HaxeFoundation / haxe-evolution

Repository for maintaining proposal for changes to the Haxe programming language
111 stars 58 forks source link

[Open Discussion] Cast Specification #120

Open ncannasse opened 6 months ago

ncannasse commented 6 months ago

ATM in Haxe 4 we have different ways to cast a type to another:

I know it's a bit late but I think we should change this for Haxe 5, as this is the kind of big change we except and allow in a major release. My proposal would be to:

Aurel300 commented 6 months ago

Why introduce a keyword for downcast instead of adding a Std.downcast? Is it to avoid spelling out the type in the case that the variable is already declared of type Null<T>? (I think your last example should say Null<T> for null safety.)

hughsando commented 6 months ago

What about using the '?' operator for safe case, like safe access: v:T = cast expr // Throws v:T = cast? expr // returns null

On Sat, Mar 30, 2024 at 10:02 PM Aurel @.***> wrote:

Why introduce a keyword for downcast instead of adding a Std.downcast? Is it to avoid spelling out the type in the case that the variable is already declared of type Null? (I think your last example should say Null for null safety.)

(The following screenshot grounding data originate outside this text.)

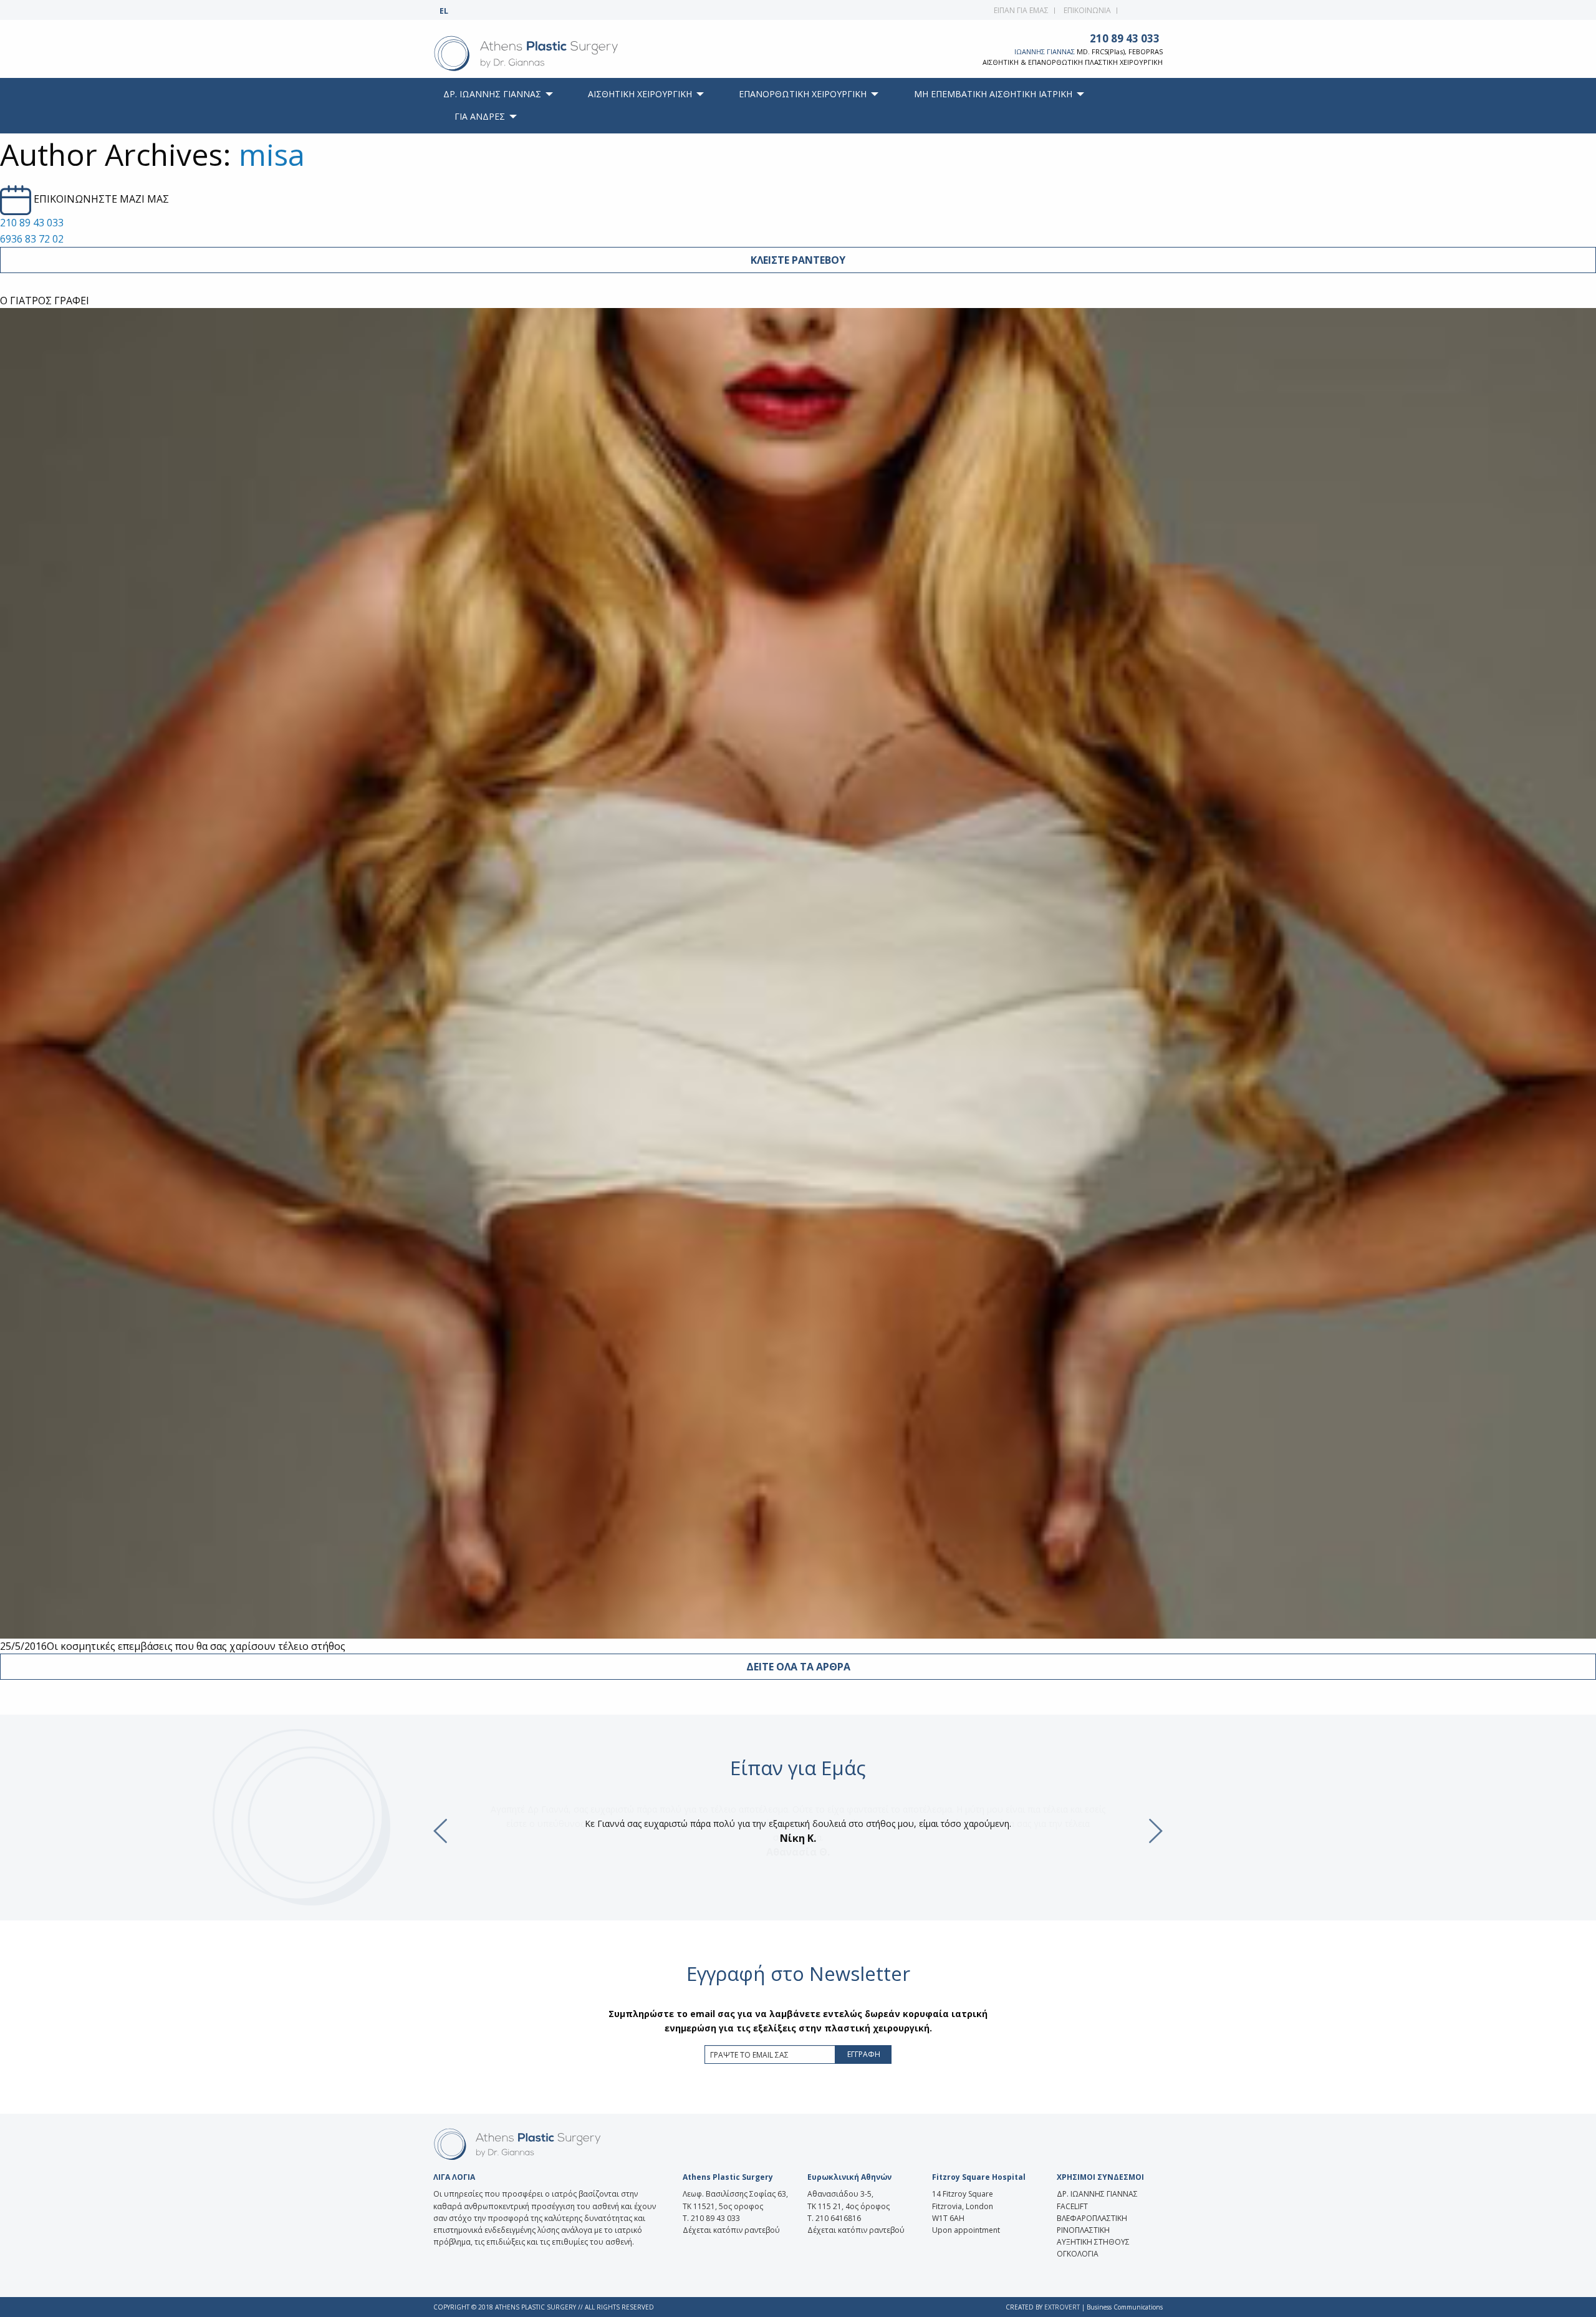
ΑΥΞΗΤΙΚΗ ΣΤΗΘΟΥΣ (1093, 2242)
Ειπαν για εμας (1021, 10)
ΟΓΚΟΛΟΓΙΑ (1077, 2253)
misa (272, 154)
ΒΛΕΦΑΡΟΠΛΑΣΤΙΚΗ (1092, 2218)
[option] (798, 1831)
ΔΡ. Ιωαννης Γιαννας (492, 94)
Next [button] (1156, 1830)
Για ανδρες (479, 116)
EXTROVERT (1062, 2307)
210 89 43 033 (1125, 38)
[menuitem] (494, 94)
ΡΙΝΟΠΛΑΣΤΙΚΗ (1083, 2230)
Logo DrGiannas (553, 54)
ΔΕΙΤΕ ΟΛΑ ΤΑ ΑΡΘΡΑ (798, 1667)
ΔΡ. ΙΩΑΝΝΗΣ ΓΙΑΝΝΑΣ (1097, 2194)
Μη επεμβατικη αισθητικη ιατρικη (993, 94)
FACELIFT (1072, 2206)
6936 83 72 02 (32, 239)
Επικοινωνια (1087, 10)
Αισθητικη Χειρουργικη (640, 94)
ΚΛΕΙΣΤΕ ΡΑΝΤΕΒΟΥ (798, 260)
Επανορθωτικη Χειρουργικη (803, 94)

— Reply to this email directly, view it on GitHub https://github.com/HaxeFoundation/haxe-evolution/issues/120#issuecomment-2028079291, or unsubscribe https://github.com/notifications/unsubscribe-auth/AAMWTVRVN3VPV5OZPJNA573Y22ZVHAVCNFSM6AAAAABFLGWPKSVHI2DSMVQWIX3LMV43OSLTON2WKQ3PNVWWK3TUHMZDAMRYGA3TSMRZGE . You are receiving this because you are subscribed to this thread.Message ID: @.***>

back2dos commented 6 months ago
  • the "safe cast", which is cast(expr,T)
    • at compilation : will ensure that the type of expr is a subtype of T so the cast is valid [...]

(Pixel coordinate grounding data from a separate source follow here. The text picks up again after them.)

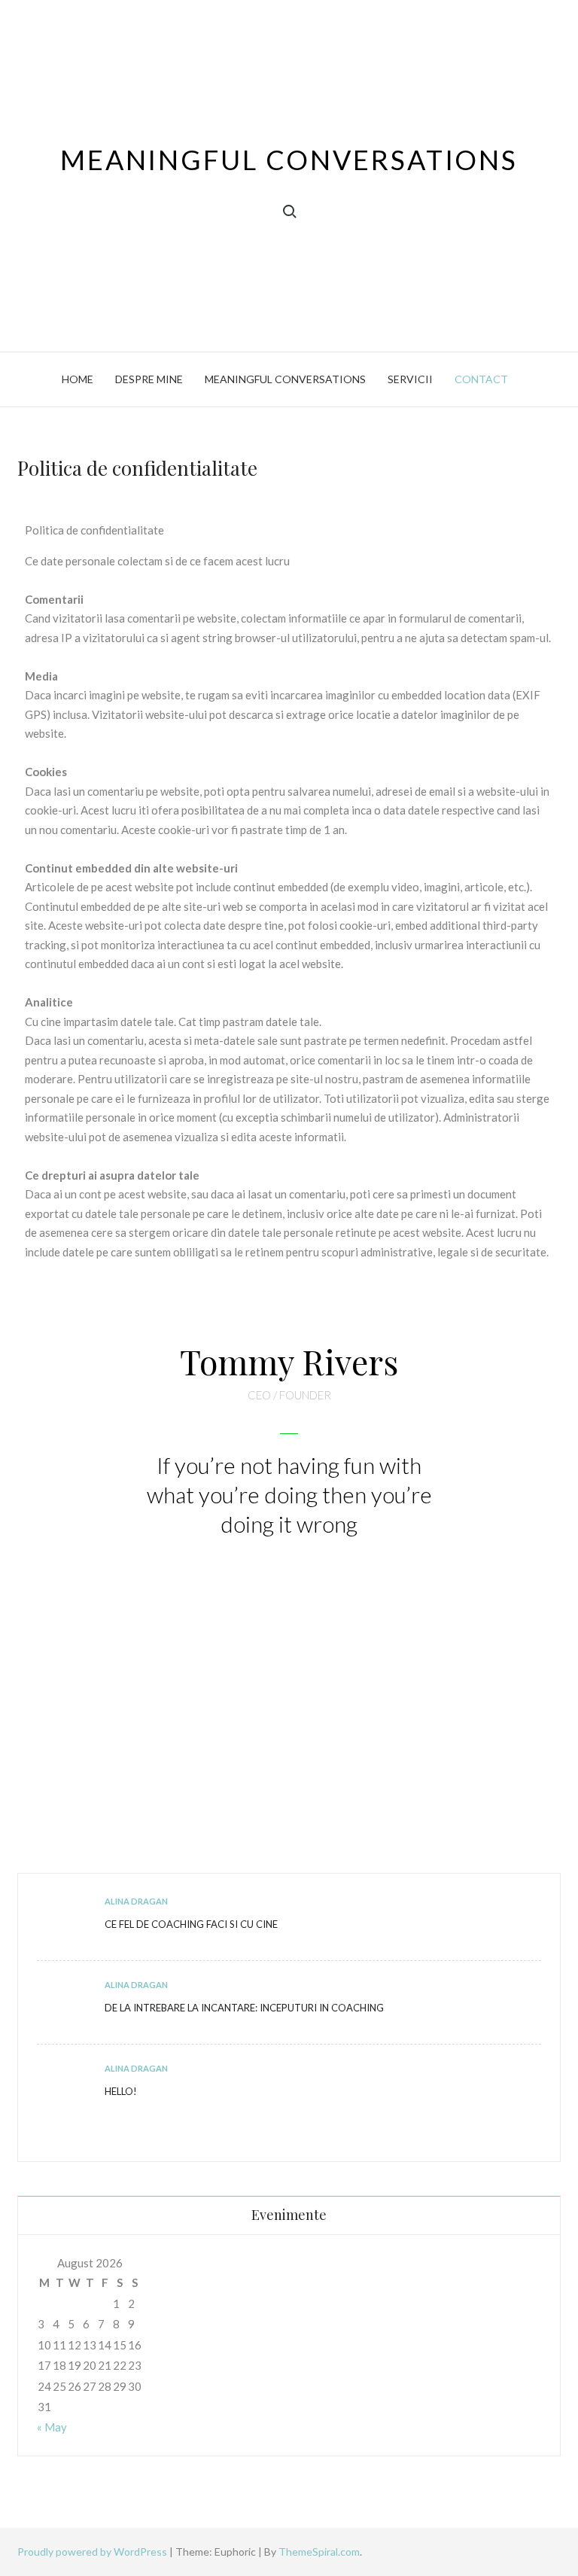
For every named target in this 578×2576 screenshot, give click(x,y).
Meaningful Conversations (289, 159)
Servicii (410, 379)
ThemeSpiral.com (319, 2551)
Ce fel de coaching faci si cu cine (191, 1924)
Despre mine (149, 379)
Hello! (121, 2091)
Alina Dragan (136, 1901)
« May (52, 2427)
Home (77, 379)
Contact (481, 379)
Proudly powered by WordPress (93, 2551)
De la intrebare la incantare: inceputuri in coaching (244, 2008)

This not actually true. In safe casts nothing is ensured at compile time. This compiles without issues: cast ("foo", Int)

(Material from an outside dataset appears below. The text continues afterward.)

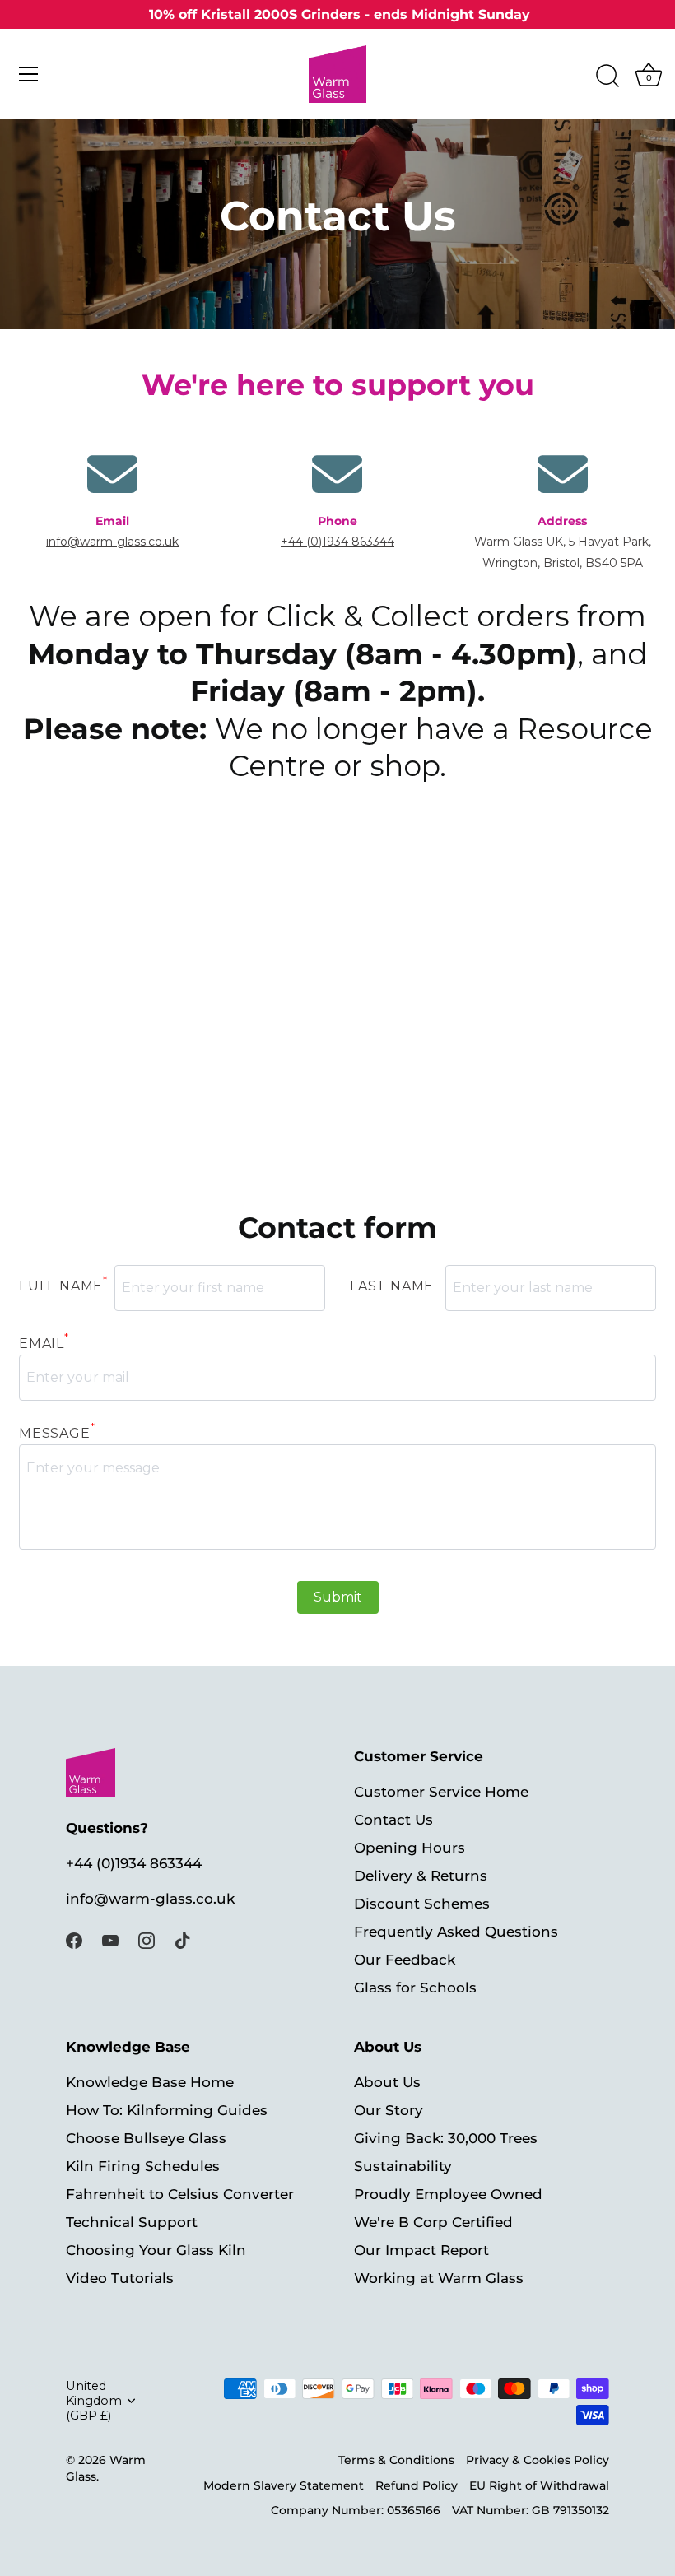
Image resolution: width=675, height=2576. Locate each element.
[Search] (607, 76)
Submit (338, 1597)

back2dos commented 6 months ago

I know it's a bit late but I think we should change this for Haxe 5, as this is the kind of big change we except and allow in a major release. My proposal would be to:

  • make the current unsafe cast syntax do the same thing as the safe cast, so var v : T = cast expr would be the same as var v = cast(expr,T).

Hmm. I think I can somehow understand the basic motivation, although it would help to understand what exactly the problem is you're trying to solve and weigh that against the impact of making such changes. I see some issues:

  1. The amount of extra JS code (effectively __interfaces__ and related RTTI) that safe casts and downcasts add is not negligible and it adds runtime overhead too. Doing either silently doesn't seem such a great idea.
  2. I noticed that the typed AST is often full of unsafe casts, especially when abstracts come into play. We don't really wanna replace all those with Std.unsafeCast nodes, right?
  3. What about var x:{ foo:Int } = cast bar;? Or what about var x:X = cast bar; where X is a type param? Or if one tries to work around variance issues with things like var x:ReadOnlyArray<Float> = cast arrayOfInts;?

While we're on the subject: Std.downcast is oddly specific IMO. AS3 had - in addition to cast - an x as T operator which was basically if (x is T) (cast x:T) else null, without requiring any type relationship between x and T. I often times find myself wanting that rather than Std.downcast.

EDIT: To expand on that thought. I think it would be nice to be able to convert any value to any type in a runtime checked fashion, without the overhead of try/catch and exceptions and what not. Right now, that is as I said if (x is T) (cast x:T) else null or in the words of this proposal if (x is T) (Std.unsafeCast(x): T) else null.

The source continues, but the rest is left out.